Business News of Friday, 25 September 2020

Source: GNA

Ghanaians eat Genetically Modified foods - Breeder

File Photo: According to CSIR, GMO products have been on supermarkets shelves for the past six years File Photo: According to CSIR, GMO products have been on supermarkets shelves for the past six years

Dr Ibrahim Atokple, a former Breeder at the Council for Scientific and Industrial Research-Savanna Agricultural Research Institute (CSIR-SARI) has said Ghanaians are already eating Genetically Modified foods (GMOs).

He said for about six years now, GMO products had been on the shelves in supermarkets across the country, adding “Anybody that is eating imported soybean oil is consuming GM food.

The insulin, which is used to protect the diabetic is a GMO product, which is infused directly into the bloodstream. Once you are consuming pito (a locally-brewed drink), you are eating a GMO product because the yeast that causes the fermentation is GMO.”
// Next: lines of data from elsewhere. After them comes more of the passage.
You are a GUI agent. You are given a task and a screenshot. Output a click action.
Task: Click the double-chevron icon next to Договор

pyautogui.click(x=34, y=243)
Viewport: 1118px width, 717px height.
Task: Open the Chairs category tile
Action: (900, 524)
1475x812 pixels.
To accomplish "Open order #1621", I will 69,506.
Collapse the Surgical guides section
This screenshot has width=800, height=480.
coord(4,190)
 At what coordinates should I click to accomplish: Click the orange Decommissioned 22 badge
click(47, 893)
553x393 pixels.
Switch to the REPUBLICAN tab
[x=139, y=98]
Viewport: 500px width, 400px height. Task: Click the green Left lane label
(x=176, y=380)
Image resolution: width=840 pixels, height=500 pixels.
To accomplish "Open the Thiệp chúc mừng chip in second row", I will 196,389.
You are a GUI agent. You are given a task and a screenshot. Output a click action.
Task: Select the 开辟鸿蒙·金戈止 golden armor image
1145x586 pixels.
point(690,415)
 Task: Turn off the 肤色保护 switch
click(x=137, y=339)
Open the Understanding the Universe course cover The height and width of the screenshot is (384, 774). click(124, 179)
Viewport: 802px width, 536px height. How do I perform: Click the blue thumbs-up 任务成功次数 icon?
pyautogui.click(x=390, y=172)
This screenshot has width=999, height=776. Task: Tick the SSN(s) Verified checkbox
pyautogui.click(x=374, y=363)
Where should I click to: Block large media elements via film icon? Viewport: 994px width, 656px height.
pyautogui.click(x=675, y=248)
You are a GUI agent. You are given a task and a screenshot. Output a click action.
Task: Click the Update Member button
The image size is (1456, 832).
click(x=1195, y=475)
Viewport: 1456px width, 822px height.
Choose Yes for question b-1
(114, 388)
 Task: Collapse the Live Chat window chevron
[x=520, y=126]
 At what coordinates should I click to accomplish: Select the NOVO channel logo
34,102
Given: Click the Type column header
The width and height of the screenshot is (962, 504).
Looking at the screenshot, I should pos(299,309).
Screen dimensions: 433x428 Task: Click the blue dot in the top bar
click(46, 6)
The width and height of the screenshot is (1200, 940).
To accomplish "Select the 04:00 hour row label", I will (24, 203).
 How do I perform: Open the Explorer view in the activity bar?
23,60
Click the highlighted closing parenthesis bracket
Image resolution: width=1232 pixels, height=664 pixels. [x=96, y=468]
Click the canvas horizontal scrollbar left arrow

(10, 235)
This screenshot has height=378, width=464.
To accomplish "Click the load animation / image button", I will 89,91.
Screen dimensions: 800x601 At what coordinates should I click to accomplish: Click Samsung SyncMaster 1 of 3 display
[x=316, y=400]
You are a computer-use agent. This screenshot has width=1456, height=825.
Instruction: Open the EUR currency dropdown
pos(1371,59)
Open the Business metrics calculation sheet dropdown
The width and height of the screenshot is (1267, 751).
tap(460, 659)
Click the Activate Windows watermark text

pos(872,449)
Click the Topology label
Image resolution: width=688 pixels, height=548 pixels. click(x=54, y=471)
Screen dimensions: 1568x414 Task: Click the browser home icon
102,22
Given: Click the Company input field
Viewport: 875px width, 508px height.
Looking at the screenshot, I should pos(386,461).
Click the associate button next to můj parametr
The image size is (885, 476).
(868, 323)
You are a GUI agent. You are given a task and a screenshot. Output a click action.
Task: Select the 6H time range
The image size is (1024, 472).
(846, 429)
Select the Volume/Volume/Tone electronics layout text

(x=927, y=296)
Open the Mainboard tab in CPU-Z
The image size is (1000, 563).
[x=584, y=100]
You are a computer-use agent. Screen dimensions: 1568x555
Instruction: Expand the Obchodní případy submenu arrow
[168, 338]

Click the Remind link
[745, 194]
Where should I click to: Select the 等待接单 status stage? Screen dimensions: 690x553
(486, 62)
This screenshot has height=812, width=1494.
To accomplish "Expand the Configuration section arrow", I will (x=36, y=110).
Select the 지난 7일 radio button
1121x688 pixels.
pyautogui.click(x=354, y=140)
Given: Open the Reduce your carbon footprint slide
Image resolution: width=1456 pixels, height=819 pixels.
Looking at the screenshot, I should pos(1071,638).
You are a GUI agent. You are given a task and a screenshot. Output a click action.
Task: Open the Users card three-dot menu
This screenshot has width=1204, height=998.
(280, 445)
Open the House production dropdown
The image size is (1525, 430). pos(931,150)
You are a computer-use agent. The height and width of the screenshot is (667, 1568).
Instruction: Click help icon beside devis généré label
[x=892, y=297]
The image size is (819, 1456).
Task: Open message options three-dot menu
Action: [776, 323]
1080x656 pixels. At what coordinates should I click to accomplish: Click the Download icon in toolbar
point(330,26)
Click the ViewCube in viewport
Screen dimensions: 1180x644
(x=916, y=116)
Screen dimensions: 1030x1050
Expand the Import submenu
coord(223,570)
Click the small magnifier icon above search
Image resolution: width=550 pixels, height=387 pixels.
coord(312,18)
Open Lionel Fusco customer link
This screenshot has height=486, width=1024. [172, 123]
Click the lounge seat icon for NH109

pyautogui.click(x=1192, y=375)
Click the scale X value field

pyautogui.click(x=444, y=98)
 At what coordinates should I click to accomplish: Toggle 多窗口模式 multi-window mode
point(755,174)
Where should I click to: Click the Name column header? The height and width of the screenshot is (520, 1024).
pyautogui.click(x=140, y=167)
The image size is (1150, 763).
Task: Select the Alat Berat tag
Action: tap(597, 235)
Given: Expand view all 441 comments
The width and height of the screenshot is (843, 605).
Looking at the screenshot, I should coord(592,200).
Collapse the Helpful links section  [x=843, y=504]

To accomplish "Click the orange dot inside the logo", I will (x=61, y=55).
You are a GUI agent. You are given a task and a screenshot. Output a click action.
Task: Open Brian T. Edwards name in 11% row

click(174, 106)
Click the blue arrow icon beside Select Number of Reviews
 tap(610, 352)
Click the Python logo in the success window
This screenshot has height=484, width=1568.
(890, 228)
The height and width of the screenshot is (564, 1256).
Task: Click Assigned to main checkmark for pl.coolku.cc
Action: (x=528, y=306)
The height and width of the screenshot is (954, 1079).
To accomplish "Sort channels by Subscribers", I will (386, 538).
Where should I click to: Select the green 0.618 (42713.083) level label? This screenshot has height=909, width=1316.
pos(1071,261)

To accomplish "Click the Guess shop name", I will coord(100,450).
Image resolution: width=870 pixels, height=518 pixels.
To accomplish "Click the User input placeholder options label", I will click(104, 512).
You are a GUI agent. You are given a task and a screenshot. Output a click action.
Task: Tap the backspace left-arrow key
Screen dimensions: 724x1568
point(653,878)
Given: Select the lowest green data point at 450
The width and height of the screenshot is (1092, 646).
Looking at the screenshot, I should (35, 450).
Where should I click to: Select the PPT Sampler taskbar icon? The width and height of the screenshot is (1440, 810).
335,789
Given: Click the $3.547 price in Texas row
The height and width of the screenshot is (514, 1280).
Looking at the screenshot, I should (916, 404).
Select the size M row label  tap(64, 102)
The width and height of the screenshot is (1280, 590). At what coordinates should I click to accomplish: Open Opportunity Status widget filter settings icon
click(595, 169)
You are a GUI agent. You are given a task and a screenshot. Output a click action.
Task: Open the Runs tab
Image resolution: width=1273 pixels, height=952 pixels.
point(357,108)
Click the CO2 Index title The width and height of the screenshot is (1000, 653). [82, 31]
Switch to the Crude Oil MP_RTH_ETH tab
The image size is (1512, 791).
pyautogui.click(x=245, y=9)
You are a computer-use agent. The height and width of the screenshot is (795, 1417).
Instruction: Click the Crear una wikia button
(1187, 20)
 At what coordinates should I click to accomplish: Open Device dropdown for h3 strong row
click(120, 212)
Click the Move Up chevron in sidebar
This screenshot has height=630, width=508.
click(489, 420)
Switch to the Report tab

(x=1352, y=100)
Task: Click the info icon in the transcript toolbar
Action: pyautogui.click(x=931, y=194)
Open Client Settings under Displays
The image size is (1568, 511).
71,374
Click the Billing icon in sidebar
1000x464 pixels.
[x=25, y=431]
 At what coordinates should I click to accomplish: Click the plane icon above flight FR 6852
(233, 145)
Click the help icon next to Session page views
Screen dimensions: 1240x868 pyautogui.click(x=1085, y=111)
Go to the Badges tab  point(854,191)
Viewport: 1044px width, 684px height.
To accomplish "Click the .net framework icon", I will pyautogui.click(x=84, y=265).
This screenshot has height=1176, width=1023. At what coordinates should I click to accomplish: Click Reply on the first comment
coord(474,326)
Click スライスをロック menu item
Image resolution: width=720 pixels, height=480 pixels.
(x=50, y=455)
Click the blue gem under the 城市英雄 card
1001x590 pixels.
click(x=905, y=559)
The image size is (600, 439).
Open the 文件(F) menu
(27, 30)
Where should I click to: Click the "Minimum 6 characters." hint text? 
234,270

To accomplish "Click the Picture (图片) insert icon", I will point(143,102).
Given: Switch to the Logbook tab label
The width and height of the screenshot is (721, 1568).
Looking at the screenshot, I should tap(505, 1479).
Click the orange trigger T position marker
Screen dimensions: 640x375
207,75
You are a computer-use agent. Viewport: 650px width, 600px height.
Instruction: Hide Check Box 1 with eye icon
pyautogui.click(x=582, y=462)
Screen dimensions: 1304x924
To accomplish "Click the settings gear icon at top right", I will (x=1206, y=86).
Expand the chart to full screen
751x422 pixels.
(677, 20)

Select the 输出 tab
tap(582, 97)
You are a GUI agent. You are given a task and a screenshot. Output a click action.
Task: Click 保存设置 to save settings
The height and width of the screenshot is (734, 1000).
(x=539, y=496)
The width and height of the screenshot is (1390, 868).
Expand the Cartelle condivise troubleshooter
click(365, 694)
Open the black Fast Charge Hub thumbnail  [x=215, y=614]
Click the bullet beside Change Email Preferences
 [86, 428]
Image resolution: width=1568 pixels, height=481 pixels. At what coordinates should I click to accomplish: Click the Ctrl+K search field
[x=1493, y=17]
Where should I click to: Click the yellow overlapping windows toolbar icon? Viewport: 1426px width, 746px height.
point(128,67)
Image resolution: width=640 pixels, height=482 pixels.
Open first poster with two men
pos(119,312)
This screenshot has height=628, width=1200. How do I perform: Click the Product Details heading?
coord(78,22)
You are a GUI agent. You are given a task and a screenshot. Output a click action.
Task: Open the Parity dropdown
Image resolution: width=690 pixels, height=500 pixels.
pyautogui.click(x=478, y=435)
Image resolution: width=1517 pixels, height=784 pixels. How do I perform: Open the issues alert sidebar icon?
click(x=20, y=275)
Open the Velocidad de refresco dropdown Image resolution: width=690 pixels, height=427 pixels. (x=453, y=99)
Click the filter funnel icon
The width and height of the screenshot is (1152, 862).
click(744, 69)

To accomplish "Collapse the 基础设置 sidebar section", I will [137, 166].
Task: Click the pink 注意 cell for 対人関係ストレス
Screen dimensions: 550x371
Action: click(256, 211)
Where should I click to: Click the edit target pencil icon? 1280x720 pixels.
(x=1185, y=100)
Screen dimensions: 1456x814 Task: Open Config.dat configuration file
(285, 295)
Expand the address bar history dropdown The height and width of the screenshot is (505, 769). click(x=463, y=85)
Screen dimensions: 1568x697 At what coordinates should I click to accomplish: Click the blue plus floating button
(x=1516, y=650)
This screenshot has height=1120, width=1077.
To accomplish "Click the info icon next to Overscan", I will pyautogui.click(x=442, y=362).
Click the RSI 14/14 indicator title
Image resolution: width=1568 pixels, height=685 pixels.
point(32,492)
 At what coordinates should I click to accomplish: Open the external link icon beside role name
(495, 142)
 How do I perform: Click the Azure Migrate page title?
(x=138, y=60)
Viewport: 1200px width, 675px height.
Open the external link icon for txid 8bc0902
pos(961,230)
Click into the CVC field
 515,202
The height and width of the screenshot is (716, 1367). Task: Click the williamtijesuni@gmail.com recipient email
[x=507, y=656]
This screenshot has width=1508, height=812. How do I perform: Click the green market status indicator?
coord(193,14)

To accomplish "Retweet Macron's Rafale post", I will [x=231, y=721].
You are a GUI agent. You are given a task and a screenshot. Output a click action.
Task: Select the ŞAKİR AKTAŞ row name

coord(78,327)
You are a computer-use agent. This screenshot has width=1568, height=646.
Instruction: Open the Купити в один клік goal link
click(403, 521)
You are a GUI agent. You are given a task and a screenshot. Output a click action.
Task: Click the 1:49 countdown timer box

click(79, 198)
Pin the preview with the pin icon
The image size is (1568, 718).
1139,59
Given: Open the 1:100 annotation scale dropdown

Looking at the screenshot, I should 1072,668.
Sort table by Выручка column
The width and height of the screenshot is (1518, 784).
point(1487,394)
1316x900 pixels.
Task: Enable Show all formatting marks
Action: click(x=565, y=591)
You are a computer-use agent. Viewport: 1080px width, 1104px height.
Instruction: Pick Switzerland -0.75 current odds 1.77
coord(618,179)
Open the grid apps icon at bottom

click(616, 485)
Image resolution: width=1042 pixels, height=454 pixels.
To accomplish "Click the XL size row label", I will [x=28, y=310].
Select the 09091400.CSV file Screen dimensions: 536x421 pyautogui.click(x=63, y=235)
He said this when briefing journalists on the CSIR-SARI’s BT Cowpea project during a tour of the confined field trials of the BT Cowpea at Nyankpala in the Tolon District of the Northern Region on Wednesday.

The CSIR-SARI’s BT Cowpea project seeks to amongst others come out with a variety that can withstand the maruca pod borer pest, which is a troublesome pest that destroys cowpea fields, to ensure increased production. Dr Atokple therefore urged the citizenry to disabuse their minds that GM foods are not safe.

The CSIR-SARI has concluded research activities on the BT Cowpea and the National Varietal Release Committee of the Ministry of Food and Agriculture will soon assess the variety and decide whether or not to recommend it to the Minister of Food and Agriculture to release it for commercial production in the country.

A section of the public has always resisted the cultivation of GMO foods in the country with the argument that it was dangerous to human health and would lead to the extinction of local seeds.

GMOs are derived through crossing different genes of living organisms. However, Dr Atokple, who was the first Principal Investigator on the CSIR-SASRI’s BT Cowpea project, emphasised that “GMO products have come to stay, because the poultry that we are importing from Europe are being fed with Soybean GMO products from Brazil and the United States, and these come to us and we eat. So, we are already eating GMOs.”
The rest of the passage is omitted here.